The literature on International Political Economy (IPE) has mainly been concerned with American hegemony, international regimes and institutions, the economic and the geo-economic dimensions of globalization. In the last 15 years, however, those topics came to be increasingly framed in terms of international power transitions. Yet, it was not until the wake of the 2008 global crisis when large emerging powers, such as BRICS members, and other semi-peripheral states managed to have their voice heard when questioning the current norms and structures that govern the world economic system. In addition, the crisis brought to the central stage of intellectual debates the need to problematize power and ideational shifts to make sense of the latent transformations in the world order and, thus, in global governance. Such academic enterprise implies in looking beyond the experience of advanced industrial democracies, as well as the models often employed to explain their action and pathways to development.

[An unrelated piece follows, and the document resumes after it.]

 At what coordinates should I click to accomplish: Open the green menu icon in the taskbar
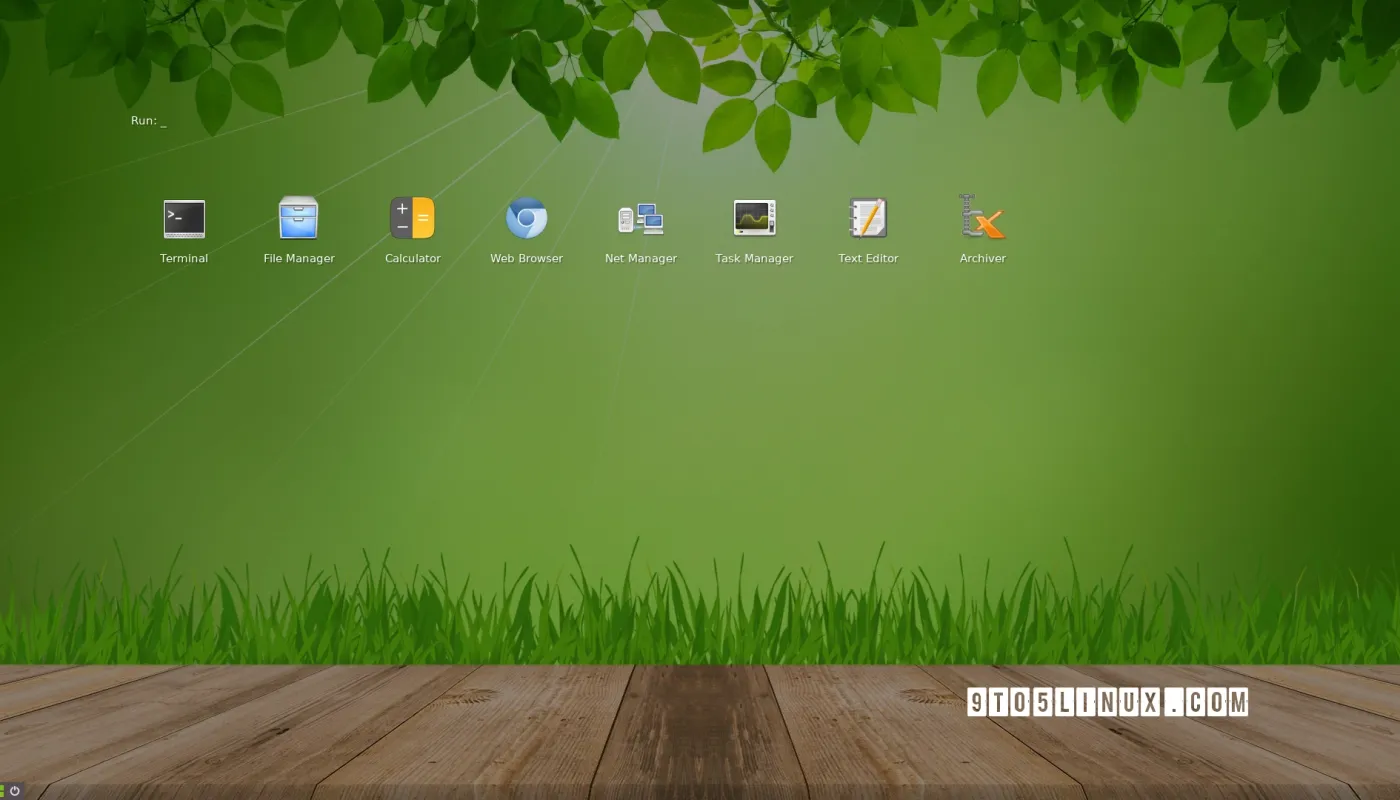pos(4,791)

This scenario suggests that there is an ongoing “Great Rebalancing” in political-economic terms, which may not necessarily result in an irreversible decline of the systemic core, but certainly gives more weight to parts of the developing world in global affairs. Such phenomena put in evidence the limits of orthodoxies forged in the 1990s, as well as their prescriptions. Thus, for academic debates it does not suffice to assume that the Global South will simply replicate the development paths of the Northern industrial democracies or adhere to globalization patterns that rest upon liberal tenets. The re-rise of state capitalism and the creation of multilateral arrangements other than the Bretton Woods institutions for discussing global problems are evidence of the dawn of a new power configuration that also demands updating the analytical frameworks in IPE. This is not to mention the need to incorporate new themes that challenge the traditional focus of economic globalization on trade and finance. These include: environmental questions; the creation of transnational regulations and economic mega-agreements following the integration of cross-border production chains; migration; and power relations in internet global governance institutions and policy spaces.

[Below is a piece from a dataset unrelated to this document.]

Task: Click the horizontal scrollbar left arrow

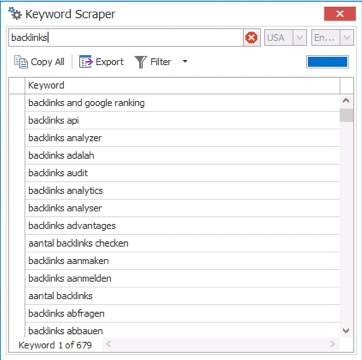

The RC51 aims to address such challenges by focusing on the structural, political, social, and ideational shifts that arise from those power transitions and the new challenges in global governance. Without falling into methodological and theoretical sectarianism, its members want to cast new light on the empirical analysis of emergence and its impact on complex interdependence in a long-term perspective. The state of affairs in world economy and politics demonstrate the need to go beyond taken-for-granted classifications, such as the North-South dichotomy. Such a task implies in conceptualizing differences between large emerging powers and other developing countries, paying special attention to the role of emerging market democracies in the global order and in shaping trajectories of development that do not follow the experience of advanced industrial societies, yet without missing the latter’s persisting weight in shaping global governance and other world-wide trends. For accomplishing those goals, we welcome traditional approaches to the study of international phenomena as much as comparative works that prioritizes the domestic level, including the ones that open the state’s “black box”.